After closing its doors three years ago for a major redevelopment project, London's National Portrait Gallery will open its doors in June 2023. And to celebrate the grand reopening, the museum has announced a spectacular exhibition program that includes never-before-seen photographs of The Beatles. Taken by Paul McCartney, they will be included in 1963-64: Eyes of the Storm, which opens on June 28, 2023.
The photographs were taken by McCartney during the critical period when The Beatles rocketed to international success. Through his lens, McCartney takes us behind the scenes of “Beatlemania.” The intimate work gives insight into what it was like to go from performing locally in Liverpool to taking the stage on The Ed Sullivan Show with over 70 million people tuning in to watch.
The portraits, all taken with a 35mm camera, will also be included in a coffee-table book with the same name, also set to be released in June. The book will contain 275 photographs, which were culled from McCartney's private archive. Incredibly, the iconic musician had completely forgotten about the images, and they were only rediscovered in 2020 along with thousands of other photos from his archive.
“Anyone who rediscovers a personal relic or family treasure is instantly flooded with memories and emotions, which then trigger associations buried in the haze of time,” McCartney shared. “This was exactly my experience in seeing these photos, all taken over an intense three-month period of travel, culminating in February 1964.”
But the Paul McCartney exhibition certainly isn't the only reason to take a trip to the National Portrait Gallery.
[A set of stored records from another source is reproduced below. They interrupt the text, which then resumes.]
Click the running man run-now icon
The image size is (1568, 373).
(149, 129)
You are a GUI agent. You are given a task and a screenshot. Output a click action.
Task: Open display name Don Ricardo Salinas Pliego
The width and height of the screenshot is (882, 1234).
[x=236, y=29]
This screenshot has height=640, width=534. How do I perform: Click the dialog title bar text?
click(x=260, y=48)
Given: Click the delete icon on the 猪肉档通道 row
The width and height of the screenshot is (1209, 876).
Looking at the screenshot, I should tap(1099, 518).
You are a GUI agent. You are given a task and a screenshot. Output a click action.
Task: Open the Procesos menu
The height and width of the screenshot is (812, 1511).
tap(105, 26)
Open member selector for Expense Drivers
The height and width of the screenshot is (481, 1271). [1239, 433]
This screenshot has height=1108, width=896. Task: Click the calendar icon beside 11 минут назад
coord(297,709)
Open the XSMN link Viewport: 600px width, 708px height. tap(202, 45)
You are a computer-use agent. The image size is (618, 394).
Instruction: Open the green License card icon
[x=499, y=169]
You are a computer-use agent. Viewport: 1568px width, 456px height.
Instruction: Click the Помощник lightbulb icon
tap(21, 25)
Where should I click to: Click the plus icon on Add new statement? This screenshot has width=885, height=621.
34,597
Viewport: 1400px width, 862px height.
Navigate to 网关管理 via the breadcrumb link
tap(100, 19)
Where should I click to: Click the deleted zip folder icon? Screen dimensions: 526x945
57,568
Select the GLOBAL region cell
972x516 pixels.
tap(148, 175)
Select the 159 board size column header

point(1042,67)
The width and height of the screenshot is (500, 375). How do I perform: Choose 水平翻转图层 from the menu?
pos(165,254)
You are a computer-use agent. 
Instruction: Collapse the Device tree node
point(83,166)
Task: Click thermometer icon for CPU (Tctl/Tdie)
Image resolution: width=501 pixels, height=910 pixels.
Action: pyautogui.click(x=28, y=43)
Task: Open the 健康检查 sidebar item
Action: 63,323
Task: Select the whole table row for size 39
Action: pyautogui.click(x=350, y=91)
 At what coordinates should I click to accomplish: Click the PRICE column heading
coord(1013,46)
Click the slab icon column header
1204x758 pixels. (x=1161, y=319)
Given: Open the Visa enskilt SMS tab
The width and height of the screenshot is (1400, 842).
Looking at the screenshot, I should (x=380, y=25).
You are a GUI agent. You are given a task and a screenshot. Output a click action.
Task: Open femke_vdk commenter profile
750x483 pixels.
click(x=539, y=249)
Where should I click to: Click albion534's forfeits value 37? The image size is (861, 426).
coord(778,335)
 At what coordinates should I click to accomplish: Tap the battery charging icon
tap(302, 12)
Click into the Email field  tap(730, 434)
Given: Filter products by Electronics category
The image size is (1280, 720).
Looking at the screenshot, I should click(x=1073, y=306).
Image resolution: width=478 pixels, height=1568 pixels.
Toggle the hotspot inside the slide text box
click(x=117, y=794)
The museum is also paying homage to pioneering female photographers, starting with Yevonde. She innovated the use of color photography in the 1930s and was a trailblazing British photographer throughout her 60-year career. Yevonde: Life and Colour will open on June 22, 2023.
Drawings by David Hockney and an exhibition for the Taylor Wessing Photo Portrait Prize round out 2023. In 2024, visitors can look forward to a major survey of African diasporic artists working in the UK and America, as well as an exhibition celebrating the artistry of Francesca Woodman and Julia Margaret Cameron.